Revenue in First- and Second-Price Display Advertising Auctions: Understanding Markets with Learning Agents

The transition of display ad exchanges from second-price auctions (SPA) to first-price auctions (FPA) has raised questions about its impact on revenue. Auction theory predicts the revenue equivalence between these two auction formats. However, display ad auctions are different from standard models in auction theory. First, automated bidding agents cannot easily derive equilibrium strategies in FPA because information regarding competitors is not readily available. Second, due to principal-agent problems, bidding agents typically maximize return-on-investment (ROI), not payoff. The literature on learning agents for real-time bidding is growing because of the practical relevance of this area; most research has found that learning agents do not converge to an equilibrium. Specifically, research on algorithmic collusion in display ad auctions has argued that FPA can induce symmetric Q-learning agents to tacitly collude, resulting in bids below equilibrium, leading to lower revenue compared to the SPA. Whether bids are in equilibrium cannot easily be determined from field data since the underlying values of bidders are unknown.

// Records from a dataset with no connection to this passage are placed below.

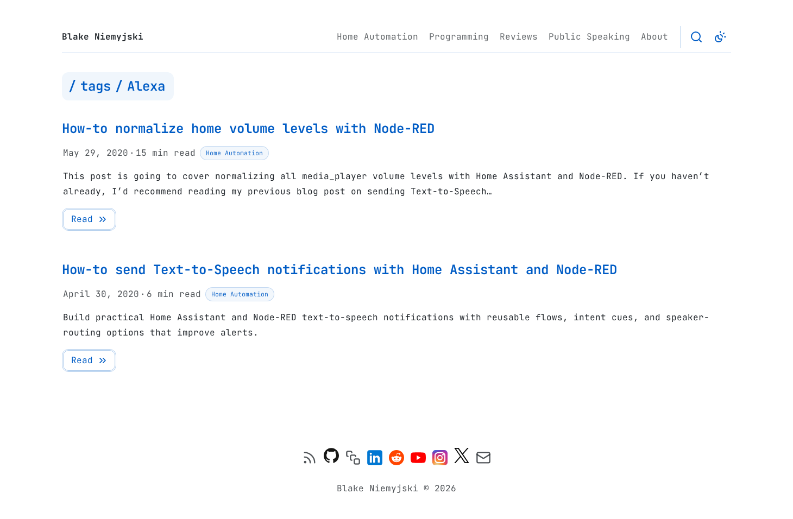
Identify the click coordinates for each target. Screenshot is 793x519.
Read (82, 219)
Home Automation (377, 36)
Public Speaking (589, 36)
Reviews (519, 36)
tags (95, 86)
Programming (459, 36)
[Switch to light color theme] (720, 37)
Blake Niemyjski (102, 36)
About (654, 36)
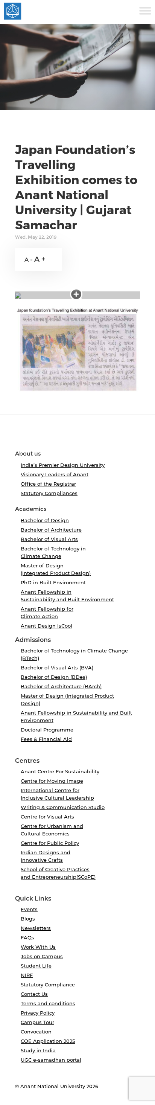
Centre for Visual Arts (47, 817)
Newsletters (36, 928)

In this paper, we draw on analytical modeling and numerical experiments and explore the convergence behavior of widespread online learning algorithms in both complete and incomplete information models. Contrary to prior results, we show that there are no systematic deviations from equilibrium behavior. We also explore the differences in revenue of the FPA and SPA, which have not been done for utility functions relevant to this domain, such as ROI. We show that learning algorithms also converge to equilibrium. Still, revenue equivalence does not hold, indicating that collusion may not be the explanation for lower revenue with FPA, and the change in auction format might have had substantial and non-obvious consequences for ad exchanges and advertisers.

翻译：展示广告交易平台从第二价格拍卖（SPA）向第一价格拍卖（FPA）的转变引发了关于其收入影响的疑问。拍卖理论预测这两种拍卖形式具有收入等价性。然而，展示广告拍卖与拍卖理论中的标准模型存在差异。首先，自动化竞价智能体难以在FPA中推导出均衡策略，因为竞争对手的信息不易获取。其次，由于委托-代理问题，竞价智能体通常最大化投资回报率（ROI）而非收益。实时竞价领域学习智能体的相关文献日益增多，这源于该领域的实际重要性；多数研究发现学习智能体不会收敛至均衡状态。具体而言，关于展示广告拍卖中算法合谋的研究指出，FPA可能诱导对称Q学习智能体进行默契合谋，导致出价低于均衡水平，从而使收入低于SPA。由于竞价者的真实估值未知，现场数据难以直接判断出价是否处于均衡状态。本文结合解析建模与数值实验，探究了在完全信息与不完全信息模型中广泛使用的在线学习算法的收敛行为。与先前研究结论不同，我们发现不存在系统性偏离均衡行为的现象。我们还研究了FPA与SPA的收入差异——针对该领域相关效用函数（如ROI）的此类研究尚未开展。研究表明学习算法同样会收敛至均衡状态，但收入等价性并不成立，这意味着合谋可能并非FPA收入较低的原因，拍卖形式的改变可能对广告交易平台和广告主产生了重大且非显而易见的后果。